___ Text for analysis ___

A beginning

Canyonlands National Park. May 2022.

The start of a new day. Canyonlands National Park. May 2022.

I've always been a writer. I'm not unique because of that; it's just a fact. Like many writers, I've often (always, if I'm being honest) had an ego about it. In high school I would humblebrag that I wrote essays in just one draft, and my grades generally fared well despite that fact. First time's the charm, mates! I think I thought I always said it right the first time, with occasional edits as I wrote to clean up the mess. I think I was also scared of being the one to find major flaws. If a teacher decided my essay was imperfect, they had every right to critique, whereas if I looked too hard, I might rip the whole thing up. I wanted to be perfect on the first attempt, because if I needed a second or third draft, maybe I wasn't actually good at this thing that I, and so many people around me, said I could do really well.

But it's much easier to write for an external purpose than it is to write for myself. There are myriad reasons for this, not least being the need to get good grades so that I would presumably make better money as a result, or in more recent times, to make any money at all. I think of the book Bird By Bird, by Anne Lamott, in which she sympathizes at length with the writer who does everything in their power to do anything but write. And then, often (but not always) due to an impending deadline, they sit down and they put a word on the page, and then a sentence, and then the spell is broken and the moment becomes the writing. It's far easier to evade myself when I'm the only one keeping score.

___

● **Tasks to complete**:
(1) In the essay, which book does the writer recall when describing writers who avoid writing?
(2) Reproduce the passage of the essay that begins at the words "The start of" and stops after "do really well.".

___ Data provided ___

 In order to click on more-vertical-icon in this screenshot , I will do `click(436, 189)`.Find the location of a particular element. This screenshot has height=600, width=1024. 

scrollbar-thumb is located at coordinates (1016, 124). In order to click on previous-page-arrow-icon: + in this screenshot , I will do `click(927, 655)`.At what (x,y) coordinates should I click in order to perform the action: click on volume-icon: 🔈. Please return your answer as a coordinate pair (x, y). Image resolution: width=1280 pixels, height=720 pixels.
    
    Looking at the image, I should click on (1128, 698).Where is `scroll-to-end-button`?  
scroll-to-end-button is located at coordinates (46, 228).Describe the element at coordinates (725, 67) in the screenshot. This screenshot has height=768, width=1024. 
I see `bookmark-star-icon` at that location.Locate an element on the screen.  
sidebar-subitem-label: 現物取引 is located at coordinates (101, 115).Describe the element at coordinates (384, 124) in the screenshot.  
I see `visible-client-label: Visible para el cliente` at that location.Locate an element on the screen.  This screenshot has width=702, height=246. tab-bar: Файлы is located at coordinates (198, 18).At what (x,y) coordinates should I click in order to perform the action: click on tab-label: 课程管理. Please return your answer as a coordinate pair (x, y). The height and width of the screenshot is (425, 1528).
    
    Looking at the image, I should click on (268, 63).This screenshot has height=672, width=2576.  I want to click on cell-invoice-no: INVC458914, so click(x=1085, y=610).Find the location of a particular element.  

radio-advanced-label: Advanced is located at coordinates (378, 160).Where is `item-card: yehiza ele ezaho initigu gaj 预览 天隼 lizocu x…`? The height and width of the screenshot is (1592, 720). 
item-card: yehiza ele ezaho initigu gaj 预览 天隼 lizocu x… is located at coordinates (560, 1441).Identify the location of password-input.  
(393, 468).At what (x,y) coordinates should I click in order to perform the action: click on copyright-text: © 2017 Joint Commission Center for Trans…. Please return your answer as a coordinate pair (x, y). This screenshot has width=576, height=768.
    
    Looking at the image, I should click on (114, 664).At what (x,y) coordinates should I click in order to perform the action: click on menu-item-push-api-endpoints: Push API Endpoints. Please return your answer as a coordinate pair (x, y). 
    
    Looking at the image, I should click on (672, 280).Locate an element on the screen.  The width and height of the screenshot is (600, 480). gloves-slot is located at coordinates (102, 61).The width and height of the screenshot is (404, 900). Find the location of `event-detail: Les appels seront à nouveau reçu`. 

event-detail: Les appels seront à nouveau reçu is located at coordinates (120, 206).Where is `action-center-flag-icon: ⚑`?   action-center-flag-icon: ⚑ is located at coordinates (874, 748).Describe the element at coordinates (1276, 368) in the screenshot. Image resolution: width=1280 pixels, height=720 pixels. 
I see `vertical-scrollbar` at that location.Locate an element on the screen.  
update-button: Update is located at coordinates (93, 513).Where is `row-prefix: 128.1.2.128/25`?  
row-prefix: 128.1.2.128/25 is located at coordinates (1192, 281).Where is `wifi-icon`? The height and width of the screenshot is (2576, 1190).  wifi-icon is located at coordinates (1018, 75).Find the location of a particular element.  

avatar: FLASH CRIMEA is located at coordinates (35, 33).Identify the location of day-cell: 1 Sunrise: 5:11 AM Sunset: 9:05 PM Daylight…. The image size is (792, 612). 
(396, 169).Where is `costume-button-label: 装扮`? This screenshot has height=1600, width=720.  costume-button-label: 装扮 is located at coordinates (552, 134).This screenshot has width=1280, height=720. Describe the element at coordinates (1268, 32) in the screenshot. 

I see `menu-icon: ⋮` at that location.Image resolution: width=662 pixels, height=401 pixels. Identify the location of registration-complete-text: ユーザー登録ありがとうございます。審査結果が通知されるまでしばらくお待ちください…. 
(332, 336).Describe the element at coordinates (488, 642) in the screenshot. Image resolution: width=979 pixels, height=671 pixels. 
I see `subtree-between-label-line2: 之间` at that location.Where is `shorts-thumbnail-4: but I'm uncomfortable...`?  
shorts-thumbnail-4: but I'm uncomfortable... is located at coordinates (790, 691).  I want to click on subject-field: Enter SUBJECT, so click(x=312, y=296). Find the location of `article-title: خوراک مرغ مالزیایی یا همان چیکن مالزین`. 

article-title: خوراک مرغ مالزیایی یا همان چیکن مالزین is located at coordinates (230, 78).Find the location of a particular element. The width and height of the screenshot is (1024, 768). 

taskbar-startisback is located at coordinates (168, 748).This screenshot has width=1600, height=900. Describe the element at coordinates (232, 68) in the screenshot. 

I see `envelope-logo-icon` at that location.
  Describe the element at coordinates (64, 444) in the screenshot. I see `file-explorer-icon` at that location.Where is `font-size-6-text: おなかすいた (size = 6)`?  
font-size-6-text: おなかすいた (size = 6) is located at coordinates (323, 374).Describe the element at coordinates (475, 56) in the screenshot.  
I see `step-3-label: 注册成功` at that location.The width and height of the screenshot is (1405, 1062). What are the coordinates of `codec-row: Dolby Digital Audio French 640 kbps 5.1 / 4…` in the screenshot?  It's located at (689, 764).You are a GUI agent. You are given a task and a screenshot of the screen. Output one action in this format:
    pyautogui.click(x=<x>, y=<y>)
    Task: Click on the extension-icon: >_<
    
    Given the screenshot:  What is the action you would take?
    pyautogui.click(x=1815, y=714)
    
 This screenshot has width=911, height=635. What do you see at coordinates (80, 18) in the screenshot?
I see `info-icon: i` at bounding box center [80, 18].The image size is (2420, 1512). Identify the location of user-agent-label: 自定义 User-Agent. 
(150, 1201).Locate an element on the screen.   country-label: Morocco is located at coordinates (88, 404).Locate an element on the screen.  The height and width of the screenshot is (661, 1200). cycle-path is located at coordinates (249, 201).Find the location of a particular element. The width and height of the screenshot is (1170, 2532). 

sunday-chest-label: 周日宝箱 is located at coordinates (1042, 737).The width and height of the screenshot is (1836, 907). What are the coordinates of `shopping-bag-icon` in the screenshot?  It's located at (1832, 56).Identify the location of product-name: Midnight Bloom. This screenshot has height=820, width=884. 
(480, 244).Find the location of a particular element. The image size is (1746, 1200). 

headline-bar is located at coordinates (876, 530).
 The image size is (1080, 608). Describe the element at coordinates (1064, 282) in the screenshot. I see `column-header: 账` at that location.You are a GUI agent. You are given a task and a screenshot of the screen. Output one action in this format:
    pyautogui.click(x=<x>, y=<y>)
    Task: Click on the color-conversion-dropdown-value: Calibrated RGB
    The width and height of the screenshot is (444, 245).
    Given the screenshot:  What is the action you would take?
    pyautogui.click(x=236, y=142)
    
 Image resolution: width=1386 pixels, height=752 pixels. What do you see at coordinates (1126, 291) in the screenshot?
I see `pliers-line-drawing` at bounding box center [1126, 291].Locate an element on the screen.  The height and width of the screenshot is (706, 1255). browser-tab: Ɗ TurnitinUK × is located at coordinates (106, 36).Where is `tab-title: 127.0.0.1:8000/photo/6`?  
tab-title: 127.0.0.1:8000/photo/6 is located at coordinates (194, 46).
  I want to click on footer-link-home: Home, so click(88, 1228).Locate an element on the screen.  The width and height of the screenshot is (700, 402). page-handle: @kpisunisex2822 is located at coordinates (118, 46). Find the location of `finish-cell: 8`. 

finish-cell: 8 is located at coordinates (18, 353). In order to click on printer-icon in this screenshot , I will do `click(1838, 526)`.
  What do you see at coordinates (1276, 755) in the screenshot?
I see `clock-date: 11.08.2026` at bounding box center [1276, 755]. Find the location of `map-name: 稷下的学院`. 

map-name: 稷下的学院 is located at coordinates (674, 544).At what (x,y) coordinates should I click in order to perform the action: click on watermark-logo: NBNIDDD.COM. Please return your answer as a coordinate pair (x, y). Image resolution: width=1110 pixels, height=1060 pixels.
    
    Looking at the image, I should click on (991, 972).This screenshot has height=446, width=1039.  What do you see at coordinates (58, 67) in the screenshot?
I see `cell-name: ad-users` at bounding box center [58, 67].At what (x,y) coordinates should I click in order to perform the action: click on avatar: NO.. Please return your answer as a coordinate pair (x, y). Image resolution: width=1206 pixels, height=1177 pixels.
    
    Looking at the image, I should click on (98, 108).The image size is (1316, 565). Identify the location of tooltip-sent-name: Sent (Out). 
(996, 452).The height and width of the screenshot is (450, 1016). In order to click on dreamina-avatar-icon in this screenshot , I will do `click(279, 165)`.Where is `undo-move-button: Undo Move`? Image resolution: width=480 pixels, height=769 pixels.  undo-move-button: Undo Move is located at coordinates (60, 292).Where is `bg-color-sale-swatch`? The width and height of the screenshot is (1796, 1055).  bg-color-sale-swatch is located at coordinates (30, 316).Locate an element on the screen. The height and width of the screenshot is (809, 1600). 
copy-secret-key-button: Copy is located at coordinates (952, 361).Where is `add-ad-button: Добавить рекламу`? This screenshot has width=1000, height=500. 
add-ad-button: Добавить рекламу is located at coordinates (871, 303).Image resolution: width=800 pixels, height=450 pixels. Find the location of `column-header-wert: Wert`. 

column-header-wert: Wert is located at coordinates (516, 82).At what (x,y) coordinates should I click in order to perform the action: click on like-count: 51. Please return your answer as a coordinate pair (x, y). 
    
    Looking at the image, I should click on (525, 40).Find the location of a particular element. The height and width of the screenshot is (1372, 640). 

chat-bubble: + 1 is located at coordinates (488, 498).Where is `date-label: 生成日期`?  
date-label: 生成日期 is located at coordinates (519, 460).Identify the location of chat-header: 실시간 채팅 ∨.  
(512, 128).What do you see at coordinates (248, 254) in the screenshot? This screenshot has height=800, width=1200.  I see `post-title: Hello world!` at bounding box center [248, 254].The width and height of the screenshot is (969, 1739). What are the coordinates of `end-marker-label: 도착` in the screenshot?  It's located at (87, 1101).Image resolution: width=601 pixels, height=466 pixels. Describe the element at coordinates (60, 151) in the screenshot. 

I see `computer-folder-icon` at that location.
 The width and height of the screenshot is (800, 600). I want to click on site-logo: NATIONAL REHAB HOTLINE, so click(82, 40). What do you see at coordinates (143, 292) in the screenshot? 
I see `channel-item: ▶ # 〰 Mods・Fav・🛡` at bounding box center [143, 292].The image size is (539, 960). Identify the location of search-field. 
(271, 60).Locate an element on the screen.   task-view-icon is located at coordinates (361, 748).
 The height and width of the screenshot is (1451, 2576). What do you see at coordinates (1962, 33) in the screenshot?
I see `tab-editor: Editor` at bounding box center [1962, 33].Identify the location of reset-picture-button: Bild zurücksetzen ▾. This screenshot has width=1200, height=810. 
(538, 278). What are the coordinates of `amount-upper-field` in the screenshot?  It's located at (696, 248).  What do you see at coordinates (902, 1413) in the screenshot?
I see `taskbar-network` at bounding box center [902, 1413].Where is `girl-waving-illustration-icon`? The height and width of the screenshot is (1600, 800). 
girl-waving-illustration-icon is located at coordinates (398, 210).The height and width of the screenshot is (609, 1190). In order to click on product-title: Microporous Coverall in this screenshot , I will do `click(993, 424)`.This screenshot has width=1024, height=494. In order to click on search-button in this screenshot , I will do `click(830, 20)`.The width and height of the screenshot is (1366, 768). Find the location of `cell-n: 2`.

___

● **Exercise responses**:
(1) Bird By Bird, by Anne Lamott.

(2)
The start of a new day. Canyonlands National Park. May 2022.

I've always been a writer. I'm not unique because of that; it's just a fact. Like many writers, I've often (always, if I'm being honest) had an ego about it. In high school I would humblebrag that I wrote essays in just one draft, and my grades generally fared well despite that fact. First time's the charm, mates! I think I thought I always said it right the first time, with occasional edits as I wrote to clean up the mess. I think I was also scared of being the one to find major flaws. If a teacher decided my essay was imperfect, they had every right to critique, whereas if I looked too hard, I might rip the whole thing up. I wanted to be perfect on the first attempt, because if I needed a second or third draft, maybe I wasn't actually good at this thing that I, and so many people around me, said I could do really well.